The first two times I was pregnant, I didn’t want to know the baby’s sex before he or she arrived. Each time, when a boy emerged, I was thrilled. As a child, I had had my doubts about whether or not I would be good mother. Looking back, I think I exhibited toward babies the same sort of perplexed uncertainty that our Mutt shows toward toddlers. She always looks as if she can’t figure out whether to play with them or eat them. I understand her confusion. Before I had one, I really had no idea what one was supposed to do with a baby.
But two boys came along and I figured out pretty quickly that boys were easy. Falling off a chair easy. Growing sea monkeys easy. Even I could be a good mother to boys.
If you want to know my secret formula for mothering young boys, here it is, gratis:
Treat them like puppies.
Give them plenty of food, fresh water and exercise. And don’t forget to take them outside at regular intervals. The business of boys is done outside.
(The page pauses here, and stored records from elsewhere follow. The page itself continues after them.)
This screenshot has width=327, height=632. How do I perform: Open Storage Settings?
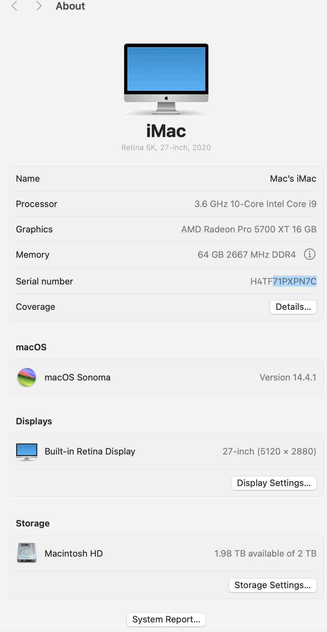273,585
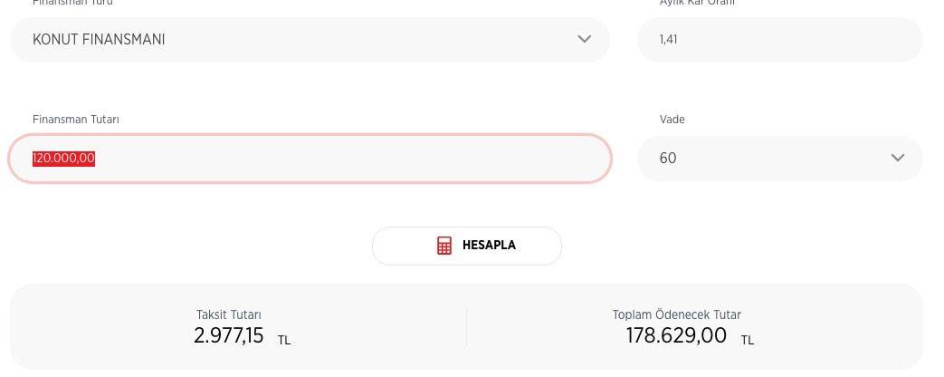Click the vertical divider between result values
Image resolution: width=944 pixels, height=377 pixels.
click(x=467, y=326)
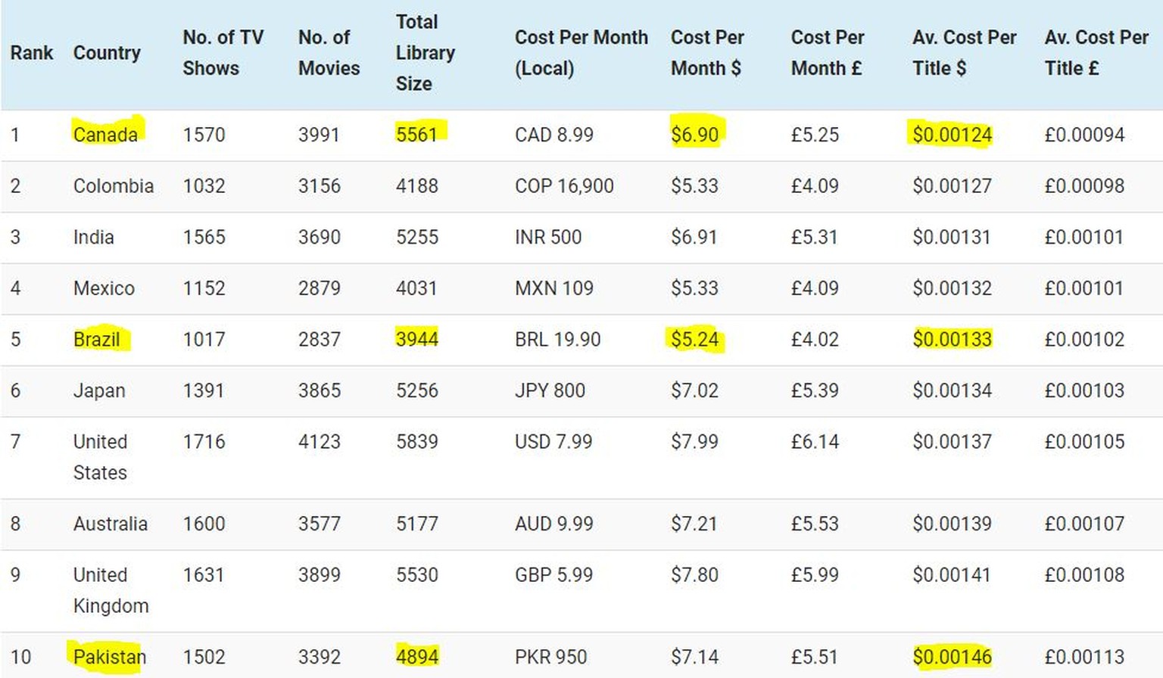The image size is (1163, 678).
Task: Click Pakistan's highlighted 4894 library size
Action: [417, 657]

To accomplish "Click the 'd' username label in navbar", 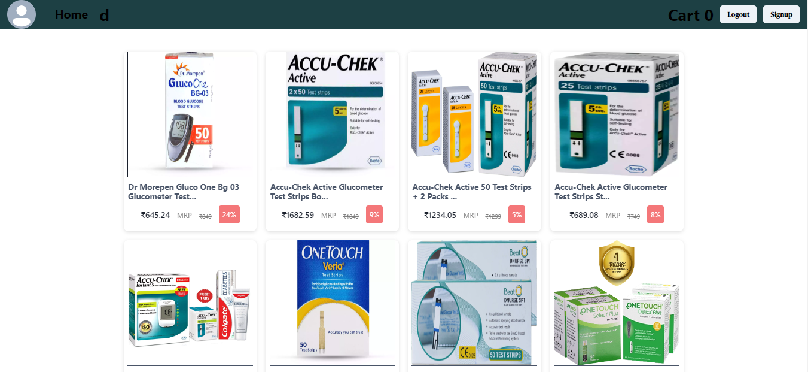I will 105,16.
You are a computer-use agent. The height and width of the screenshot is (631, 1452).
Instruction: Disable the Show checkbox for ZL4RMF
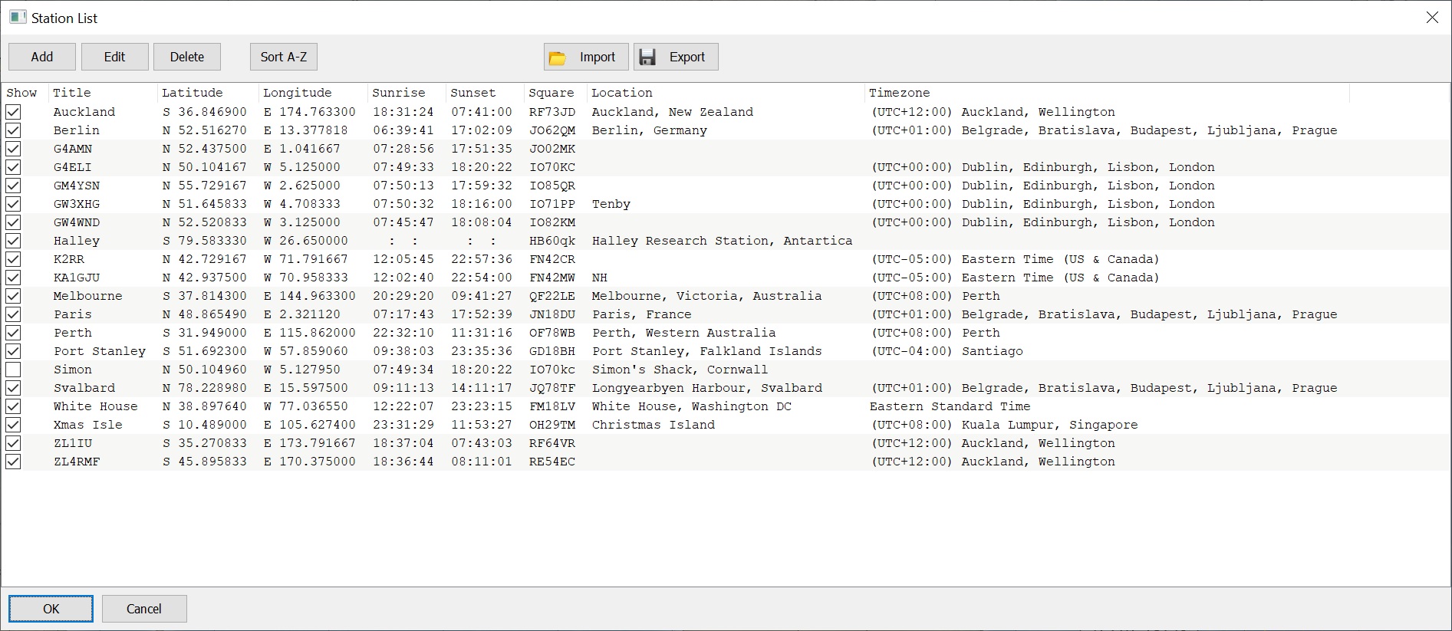(13, 462)
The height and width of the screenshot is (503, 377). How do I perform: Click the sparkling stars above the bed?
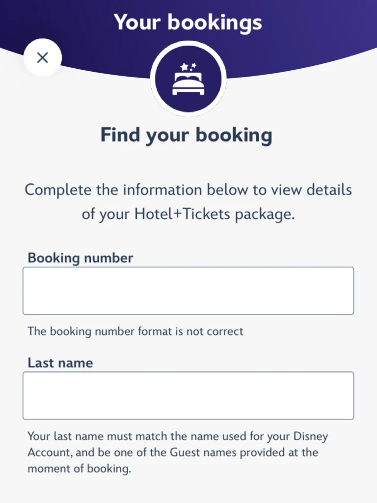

It generally involves dirt, rocks, sticks, water, implements of destruction and trucks. Lots and lots of trucks.
I was fine with all that. In our house, we all agreed that a good day was a day at the end of which their clothes were so dirty that it was a toss-up between throwing them in the hamper or the garbage. We all agreed that the car would skid to a screeching halt at every construction site because there is nothing, nothing, so absorbing as diggers, backhoes and dumptrucks working their magic. And we all agreed that it was fine to go barefoot year-round until you had to go to real school for Kindergarten.
Today I asked Youngest and his friend G what they thought the difference was between boys and girls. G promptly dropped his head in his hands and exclaimed, “Boys are so much more straightforward!” Youngest nodded his head sagely, agreeing with his buddy. It is true that, at least from a distance, girls seem infinitely more psychologically complex than boys. Boys fight and forget. They don’t hold grudges. They don’t do drama.
By the time Oldest was almost six, I thought I had the boy thing pretty much sewn up and I really, really wanted a shot at bringing up a girl.
It hadn’t escaped me that life was pretty much set up for the boys. For starters, we can examine the default pronoun in the English language. From there, we can move onto toys. The other day, we discussed Polly Pocket and her race to the mall, so today let’s take on Barbie, shall we? All 5’ 9” of her. She has measurements of approximately 36-18-33, but lacks enough body fat to successfully menstruate. She has, by any measure, an impossible body. And while it is is true that boys play with action figures that also have impossible bodies, those toys encourage boys to get bigger and stronger. Barbie, on the other hand, is one in a long litany of messengers telling girls that their impossible body requires, above all, diminishment and deprivation. And the princess stuff, do not get me started on the princess stuff.
The point is that I wanted the challenge of bringing up a girl precisely because I felt the culture was not set up for girls. Where it builds up boys, I thought, it undermines girls. The other day on this site a few of us were discussing this issue and, Imperatrix, a mother of two girls, wrote that to her “it always seemed easier to raise a child who was part of the ‘underclass’ to fight the system than to raise a child who was part of the ‘overlords’ to concede power.” I didn’t think of it at the time, but now I’ve figured out why that didn’t ring true for me. It is because boys don’t come out as overlords. When they are small, they have no power to concede. And you can raise them have a different conception of power than the one the culture offers as their birthright. They can have a notion of power that is wide and deep, one that includes emotionality, vulnerability and sensitivity.
I am confident that, whether we have boys or girls, we need to work to help them resist the culture. But here is my question: is it harder to raise a girl than a boy? Many mothers of girls tell me it is. I always thought it was. But I wonder, isn’t it also possible that the very fact that we perceive girls as more vulnerable to the culture is itself a legacy of the patriarchy? I know so many strong, willful, fantastic little girls. None of them seem like pushovers to me or saps to the powers-that-be. If we see them as weaker than boys, less capable of resisting the culture, won’t they inevitably see themselves as weaker too?
What if we relentlessly reinforced the message, not that they have to be more protected from the culture, but that they are perfectly capable of dissecting the culture, taking what nourishes them and discarding the offal? Would that do the trick? Or is the cultural deck simply too stacked against them?